# The Home Theater Shack $2500 CASH Giveaway



## Sonnie (Apr 11, 2006)

*The Home Theater Shack $2500 CASH Giveaway!*

[img]http://www.hometheatershack.com/images/money.jpg[/img]


*A dozen lucky winners!*


*One $1000 CASH Winner... 


One $500 CASH Winner... 


Ten $100 CASH Winners*





As promised... we want to give back to the community and say thank you for your participation at the Shack!

*Qualifications: (Please Read Carefully!)*


Qualification period is from _*October 10 through December 31, 2008*_.
Qualifying members must be registered by November 30, 2008 in order to qualify.
A random drawing will be held on New Year's Day 2009 from the qualified entries.
You must have a minimum of 100 posts during the qualification period. (_*Minimum 25 word count!*_)
*>>>* *Members that already have 100 posts as of 10-9-08 only need 50 new posts during the qualification period!* *<<<*
**Extra entries are awarded for the following:*

Members will receive an extra entry for every 100 posts INCLUDING your current post count!
*>>>* *Posts from current post count do not have to meet the "Minimum 25 Word Count" rule.

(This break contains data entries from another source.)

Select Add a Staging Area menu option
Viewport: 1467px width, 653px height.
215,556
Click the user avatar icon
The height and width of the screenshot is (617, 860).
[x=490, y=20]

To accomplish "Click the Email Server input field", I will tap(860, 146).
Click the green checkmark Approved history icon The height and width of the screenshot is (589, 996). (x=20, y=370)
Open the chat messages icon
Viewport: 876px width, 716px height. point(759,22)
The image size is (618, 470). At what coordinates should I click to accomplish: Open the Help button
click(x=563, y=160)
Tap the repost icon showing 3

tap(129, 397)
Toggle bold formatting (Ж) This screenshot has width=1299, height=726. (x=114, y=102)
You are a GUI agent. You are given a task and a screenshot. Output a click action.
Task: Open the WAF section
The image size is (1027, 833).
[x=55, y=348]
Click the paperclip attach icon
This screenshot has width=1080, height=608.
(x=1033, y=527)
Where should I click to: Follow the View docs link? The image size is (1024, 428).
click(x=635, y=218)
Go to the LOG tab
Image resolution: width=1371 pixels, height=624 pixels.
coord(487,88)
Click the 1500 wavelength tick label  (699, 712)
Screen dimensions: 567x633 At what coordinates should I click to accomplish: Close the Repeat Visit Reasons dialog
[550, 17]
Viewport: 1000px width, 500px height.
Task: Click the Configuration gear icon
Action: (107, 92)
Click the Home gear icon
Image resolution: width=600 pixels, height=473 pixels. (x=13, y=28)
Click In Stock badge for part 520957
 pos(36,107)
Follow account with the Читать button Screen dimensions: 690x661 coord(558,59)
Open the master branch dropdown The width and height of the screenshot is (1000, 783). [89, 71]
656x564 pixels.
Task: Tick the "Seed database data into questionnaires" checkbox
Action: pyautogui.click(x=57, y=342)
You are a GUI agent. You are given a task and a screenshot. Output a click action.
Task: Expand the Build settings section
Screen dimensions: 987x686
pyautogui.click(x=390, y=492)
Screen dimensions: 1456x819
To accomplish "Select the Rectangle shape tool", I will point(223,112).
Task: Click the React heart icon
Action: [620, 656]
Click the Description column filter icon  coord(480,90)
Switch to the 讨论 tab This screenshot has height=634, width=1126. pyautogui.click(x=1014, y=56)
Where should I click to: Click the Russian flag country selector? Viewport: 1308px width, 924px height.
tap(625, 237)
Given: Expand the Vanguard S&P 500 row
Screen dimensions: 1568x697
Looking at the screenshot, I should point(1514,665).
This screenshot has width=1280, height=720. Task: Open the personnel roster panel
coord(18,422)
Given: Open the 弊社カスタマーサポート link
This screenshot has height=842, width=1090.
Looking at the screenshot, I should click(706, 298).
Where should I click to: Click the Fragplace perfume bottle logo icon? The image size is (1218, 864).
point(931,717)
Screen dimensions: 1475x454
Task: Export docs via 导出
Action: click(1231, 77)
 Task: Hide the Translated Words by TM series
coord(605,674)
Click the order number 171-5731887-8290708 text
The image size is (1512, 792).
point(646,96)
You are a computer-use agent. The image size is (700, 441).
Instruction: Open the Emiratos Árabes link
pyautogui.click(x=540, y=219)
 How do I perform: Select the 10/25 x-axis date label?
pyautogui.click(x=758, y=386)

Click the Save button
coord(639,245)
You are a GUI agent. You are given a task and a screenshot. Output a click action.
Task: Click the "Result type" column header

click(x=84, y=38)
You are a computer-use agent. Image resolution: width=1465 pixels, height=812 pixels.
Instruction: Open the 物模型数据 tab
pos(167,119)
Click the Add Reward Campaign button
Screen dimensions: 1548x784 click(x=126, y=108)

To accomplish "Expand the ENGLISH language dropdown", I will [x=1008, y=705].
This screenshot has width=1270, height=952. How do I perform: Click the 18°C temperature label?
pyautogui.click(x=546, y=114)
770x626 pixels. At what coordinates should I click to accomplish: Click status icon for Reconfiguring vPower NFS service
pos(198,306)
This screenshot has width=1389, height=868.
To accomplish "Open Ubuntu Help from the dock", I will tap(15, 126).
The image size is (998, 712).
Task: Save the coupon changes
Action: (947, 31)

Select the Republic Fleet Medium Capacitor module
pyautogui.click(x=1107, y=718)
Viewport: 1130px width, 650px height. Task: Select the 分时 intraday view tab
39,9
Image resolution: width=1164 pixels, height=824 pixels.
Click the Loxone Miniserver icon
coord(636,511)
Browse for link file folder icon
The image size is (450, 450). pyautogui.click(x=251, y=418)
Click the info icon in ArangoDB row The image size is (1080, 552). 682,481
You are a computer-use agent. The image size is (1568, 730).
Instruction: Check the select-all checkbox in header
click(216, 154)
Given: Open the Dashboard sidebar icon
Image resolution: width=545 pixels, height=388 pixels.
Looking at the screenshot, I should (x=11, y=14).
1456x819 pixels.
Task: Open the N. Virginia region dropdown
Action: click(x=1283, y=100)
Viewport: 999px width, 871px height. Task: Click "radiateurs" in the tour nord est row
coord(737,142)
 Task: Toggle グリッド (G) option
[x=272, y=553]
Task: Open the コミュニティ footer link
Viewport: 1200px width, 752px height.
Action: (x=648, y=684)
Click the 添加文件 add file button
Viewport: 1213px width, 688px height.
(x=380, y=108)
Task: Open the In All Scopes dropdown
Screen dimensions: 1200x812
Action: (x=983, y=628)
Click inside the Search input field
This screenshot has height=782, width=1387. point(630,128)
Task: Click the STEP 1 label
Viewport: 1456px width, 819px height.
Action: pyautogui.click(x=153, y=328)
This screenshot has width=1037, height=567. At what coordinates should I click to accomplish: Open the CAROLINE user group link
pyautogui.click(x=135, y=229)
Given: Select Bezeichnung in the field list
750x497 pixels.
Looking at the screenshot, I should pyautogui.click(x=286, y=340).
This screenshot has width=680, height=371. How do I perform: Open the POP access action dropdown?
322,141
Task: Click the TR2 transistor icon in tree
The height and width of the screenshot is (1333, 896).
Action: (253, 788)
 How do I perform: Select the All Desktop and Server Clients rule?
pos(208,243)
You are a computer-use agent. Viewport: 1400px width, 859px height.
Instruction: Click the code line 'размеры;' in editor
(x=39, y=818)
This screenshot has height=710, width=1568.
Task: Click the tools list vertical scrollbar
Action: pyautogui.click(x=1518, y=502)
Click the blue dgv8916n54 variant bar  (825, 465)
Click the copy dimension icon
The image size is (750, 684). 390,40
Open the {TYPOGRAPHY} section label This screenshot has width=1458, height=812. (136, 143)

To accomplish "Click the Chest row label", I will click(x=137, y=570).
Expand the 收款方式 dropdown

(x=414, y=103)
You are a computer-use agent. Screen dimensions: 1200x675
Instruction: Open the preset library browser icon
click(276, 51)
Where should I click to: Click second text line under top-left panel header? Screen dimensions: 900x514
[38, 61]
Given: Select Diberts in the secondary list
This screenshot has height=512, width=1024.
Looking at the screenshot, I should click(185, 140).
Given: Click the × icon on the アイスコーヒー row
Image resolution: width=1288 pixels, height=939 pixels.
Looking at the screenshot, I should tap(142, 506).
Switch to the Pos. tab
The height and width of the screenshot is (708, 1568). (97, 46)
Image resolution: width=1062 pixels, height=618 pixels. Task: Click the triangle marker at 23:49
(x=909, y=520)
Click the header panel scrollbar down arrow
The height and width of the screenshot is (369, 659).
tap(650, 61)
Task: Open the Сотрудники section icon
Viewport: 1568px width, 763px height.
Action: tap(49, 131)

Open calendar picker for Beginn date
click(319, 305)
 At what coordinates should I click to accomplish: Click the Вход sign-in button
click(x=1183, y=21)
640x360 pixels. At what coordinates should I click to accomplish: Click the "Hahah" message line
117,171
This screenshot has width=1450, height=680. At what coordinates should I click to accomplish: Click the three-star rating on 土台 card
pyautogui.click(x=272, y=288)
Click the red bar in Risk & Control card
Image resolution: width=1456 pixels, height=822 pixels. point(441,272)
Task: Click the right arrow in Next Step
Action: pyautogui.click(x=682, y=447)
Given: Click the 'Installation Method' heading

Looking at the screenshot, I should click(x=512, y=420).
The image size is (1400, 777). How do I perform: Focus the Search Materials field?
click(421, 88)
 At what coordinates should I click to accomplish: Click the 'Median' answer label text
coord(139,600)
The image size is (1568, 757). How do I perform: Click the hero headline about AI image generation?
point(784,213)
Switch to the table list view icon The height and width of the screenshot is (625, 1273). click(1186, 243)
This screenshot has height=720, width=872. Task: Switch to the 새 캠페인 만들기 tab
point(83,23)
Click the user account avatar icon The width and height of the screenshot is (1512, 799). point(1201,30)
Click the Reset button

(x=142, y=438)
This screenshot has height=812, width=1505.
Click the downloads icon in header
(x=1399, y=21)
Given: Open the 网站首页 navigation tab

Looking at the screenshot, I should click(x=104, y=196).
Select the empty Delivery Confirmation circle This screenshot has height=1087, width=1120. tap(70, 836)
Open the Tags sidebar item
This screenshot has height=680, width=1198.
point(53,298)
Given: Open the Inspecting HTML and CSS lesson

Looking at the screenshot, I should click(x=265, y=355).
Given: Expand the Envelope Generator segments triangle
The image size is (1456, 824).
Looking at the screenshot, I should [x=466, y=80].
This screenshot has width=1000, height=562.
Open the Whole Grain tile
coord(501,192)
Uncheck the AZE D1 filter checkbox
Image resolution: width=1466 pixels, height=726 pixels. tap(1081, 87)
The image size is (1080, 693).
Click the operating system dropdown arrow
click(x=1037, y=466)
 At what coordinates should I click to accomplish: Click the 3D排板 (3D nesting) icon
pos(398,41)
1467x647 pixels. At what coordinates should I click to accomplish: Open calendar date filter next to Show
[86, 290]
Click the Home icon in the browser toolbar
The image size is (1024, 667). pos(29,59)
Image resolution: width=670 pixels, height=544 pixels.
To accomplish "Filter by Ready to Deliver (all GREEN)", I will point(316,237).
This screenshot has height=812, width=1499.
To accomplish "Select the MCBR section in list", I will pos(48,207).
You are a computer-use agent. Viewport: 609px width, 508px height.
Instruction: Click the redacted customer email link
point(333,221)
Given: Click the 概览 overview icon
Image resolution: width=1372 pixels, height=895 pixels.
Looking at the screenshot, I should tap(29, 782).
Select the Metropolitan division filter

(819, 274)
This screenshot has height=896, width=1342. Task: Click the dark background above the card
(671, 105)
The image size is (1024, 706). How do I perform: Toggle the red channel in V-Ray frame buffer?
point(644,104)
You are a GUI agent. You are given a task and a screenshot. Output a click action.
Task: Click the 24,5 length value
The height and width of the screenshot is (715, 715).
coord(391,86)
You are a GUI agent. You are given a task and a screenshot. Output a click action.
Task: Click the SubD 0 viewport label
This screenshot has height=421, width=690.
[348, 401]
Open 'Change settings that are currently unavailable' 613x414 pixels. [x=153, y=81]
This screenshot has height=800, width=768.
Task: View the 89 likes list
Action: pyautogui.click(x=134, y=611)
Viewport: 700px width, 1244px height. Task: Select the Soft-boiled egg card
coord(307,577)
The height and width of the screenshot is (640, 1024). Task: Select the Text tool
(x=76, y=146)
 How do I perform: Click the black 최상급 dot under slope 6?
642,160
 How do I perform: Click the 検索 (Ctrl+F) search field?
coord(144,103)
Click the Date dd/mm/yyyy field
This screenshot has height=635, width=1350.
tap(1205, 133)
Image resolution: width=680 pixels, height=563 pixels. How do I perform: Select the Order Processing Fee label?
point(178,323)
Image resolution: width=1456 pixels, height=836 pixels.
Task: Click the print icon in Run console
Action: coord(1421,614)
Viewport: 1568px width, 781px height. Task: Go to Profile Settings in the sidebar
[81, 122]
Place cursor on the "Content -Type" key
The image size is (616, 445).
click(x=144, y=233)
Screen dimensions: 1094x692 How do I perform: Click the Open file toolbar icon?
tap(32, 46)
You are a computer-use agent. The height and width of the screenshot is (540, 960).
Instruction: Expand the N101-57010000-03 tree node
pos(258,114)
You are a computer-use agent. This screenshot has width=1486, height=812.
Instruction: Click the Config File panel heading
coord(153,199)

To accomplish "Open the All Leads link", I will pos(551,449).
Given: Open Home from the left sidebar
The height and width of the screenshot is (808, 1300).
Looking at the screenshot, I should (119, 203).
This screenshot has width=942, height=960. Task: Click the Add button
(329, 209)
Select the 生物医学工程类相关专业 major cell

NEW POST MUST MEET THE RULE!* *<<<*
For example: A member with 550 posts as of 10-9-08 will end up with 6 entries after that member makes the minimum 50 posts (a total of 600 posts).
One extra entry for a new movie review in the Movies | TV Shows | Hollywood forum (Maximum 1 review with minimum 250 word count)
One extra entry for a new equipment review in the appropriate forum (Maximum 1 review with minimum 250 word count)
One extra entry for posting your favorite film title and why you liked the film in The Home Theater Shack $2500 CASH Giveaway Favorite Film Thread (Maximum 1 with minimum 100 word count)
One extra entry for posting your sub make and model along with your final REW graph in The Home Theater Shack $2500 CASH Giveaway REW Graph Thread (Maximum 1 graph - must meet graph posting rules)
The Home Theater Shack staff will nominate members who they feel have contributed the most meaningful and informative posts during the qualification period. The staff will vote for the top 5 members to receive an extra entry in the giveaway. These will be nominated on December 15 and a vote poll held through December 25. 
_10 of your 100 posts must be posted in December 2008_
_No post-padding allowed or you will be disqualified without notice! (*Minimum 25 word count!*)_
**Qualifying Forum Categories for Threads and Posts*

Subwoofer Equalization | Calibration
DIY Speakers and Subwoofers
Manufactured Speakers and Subwoofers
Home Theater | Audio and Video
Home Theater Installation and Systems
HD World | Computers | Games | Media

Your equipment must be listed in our Home Theater Equipment forum.

Tell us that you are qualified and would like to be entered into the giveaway using the The Home Theater Shack $2500 CASH Giveaway Qualification Thread. You MUST tell us how many qualifying entries you have accumulated (other than the staff vote)... including links to threads/posts that meet extra entry qualifications.

ALL CASH will be paid via PayPal to your email address on file here at the Shack. PayPal fees and rates are the responsibility of the winners.

NOTE: Qualifying members must be registered by November 30, 2008 in order to qualify.

_Qualifications are subject to amendment with notice posted here._

*This is an announcement thread only... questions and comments may be posted in the original thread.*

Best of luck... :T


----------